C'était en clôture de la conférence environnementale le 15 septembre dernier, après deux journées de travail consacrées à la politique écologique de la France. Jean-Marc Ayrault livrait une sorte de plan de vol écolo, mélange de mesures concrètes et d'objectifs à atteindre, notamment fiscaux. Il voulait alors une fiscalité écologique juste socialement et efficace économiquement.

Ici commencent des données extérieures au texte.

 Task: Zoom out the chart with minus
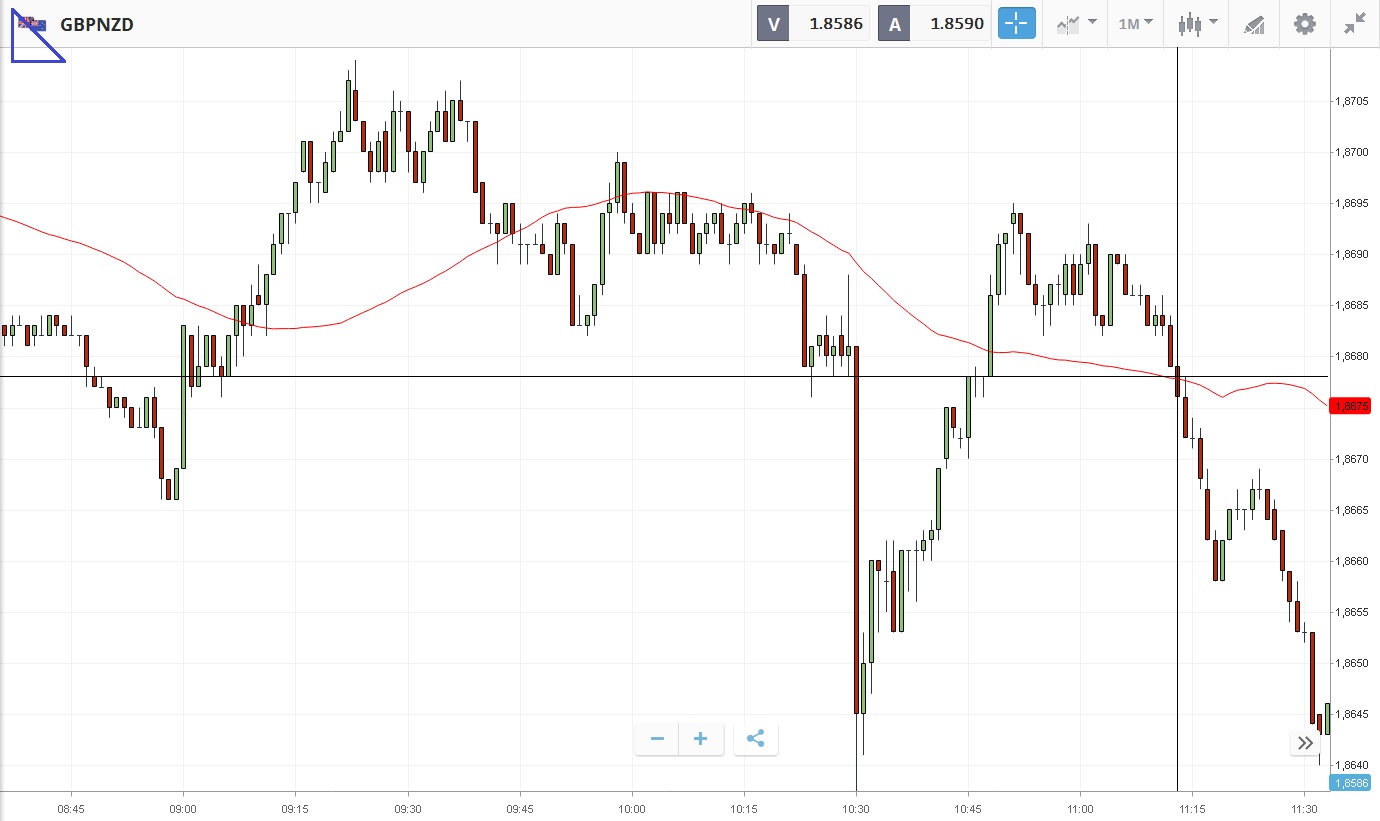click(657, 739)
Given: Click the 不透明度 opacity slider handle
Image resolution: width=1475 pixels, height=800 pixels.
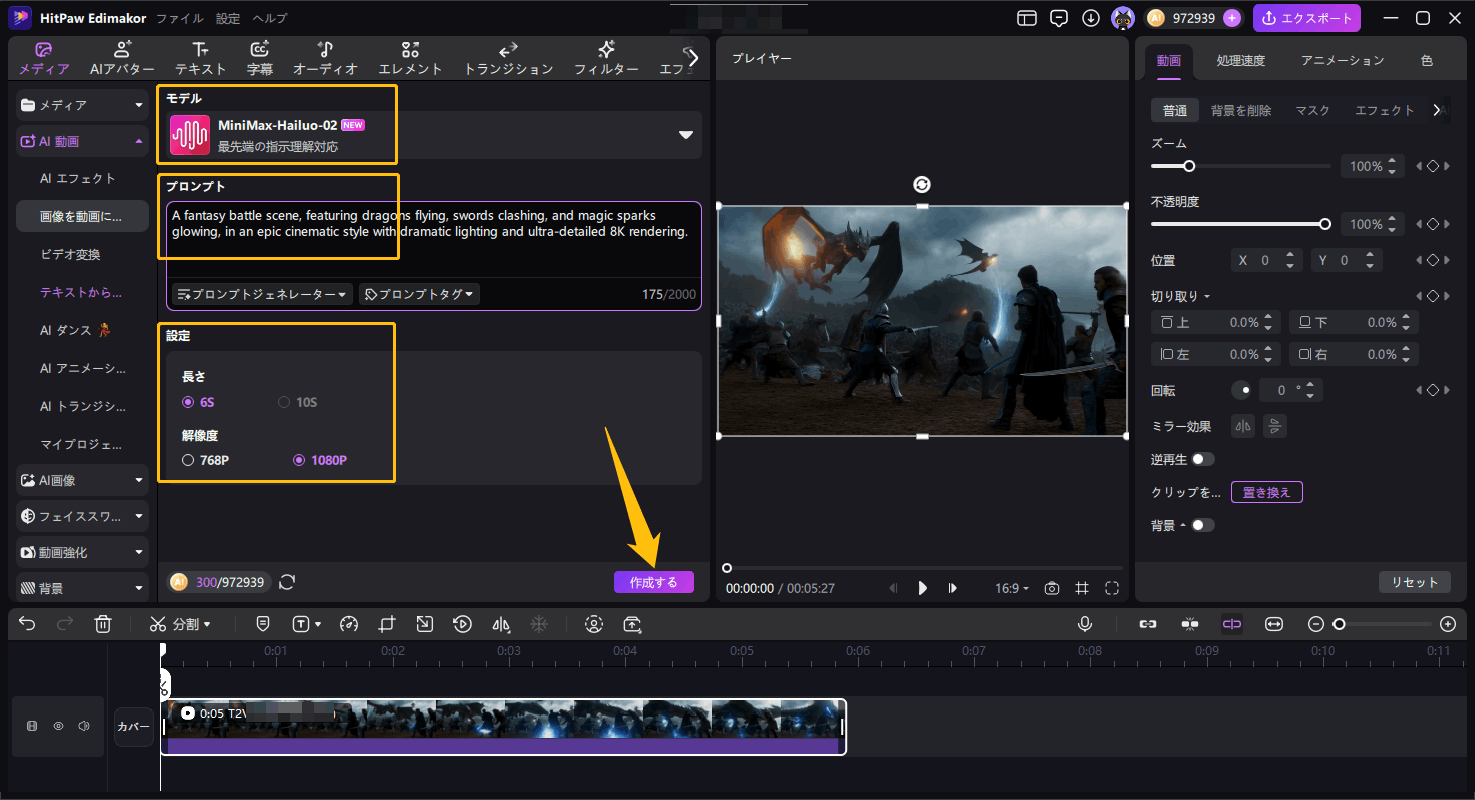Looking at the screenshot, I should [x=1325, y=224].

Un mois après, le projet de loi de finances 2013 ne reflète pas vraiment ces déclarations. La fiscalité écologique, autrement dit la taxation sous diverses formes des activités et secteurs polluants, ne représente que 240 millions d'euros sur 20 milliards d'augmentation de prélèvements. Seuls efforts supplémentaires : l'extention de la taxe générale sur les activités polluantes et le renforcement du malus auto. Du coup, les principales ONG françaises de défense de l'environnement son déçues et elles le font savoir, via un communiqué commun. Benoît Faraco, de la fondation Hulot regrette que l'écologie soit encore considérée comme un sujet non prioritaire : "C'est une vieille tradition socialiste qui ressort aujourd'hui qui consiste à dire : on va s'occuper de sujets sérieux. Et puis on s'occupera de l'environnement plus tard quand on aura le temps. Les majorités passent et le sujet trépasse".

Les ONG montrent du doigt les niches fiscales sur l'agrocarburant, le kérosène sur les vols intérieurs, les transports routiers ou les raffineries : 20 milliards d'euros de niches selon elles.

Les députés ne s'estiment pas pris au dépourvu par la maigreur des mesures estampillées écolos dans le budget. Mais ils espèrent bien peser encore sur le projet de budget 2013, via des amendements qui seront déposés durant les débats. Le gouvernement de son côté jure qu'il n'a pas évacué le sujet sa porte-parole, Najat Vallaud-Belkacem, explique que le projet de loi de finances était déjà sur les rails lors de la conférence environnementale et qu'il est normal que les objectifs qui en sont sortis n'y soient pas traduits.

La fiscalité écologique pourrait revenir dans les mesures dites "du choc de compétitivité", avec une augmentation partielle de la CSG, elle pourrait venir compenser des baisses de charges pour les entreprises.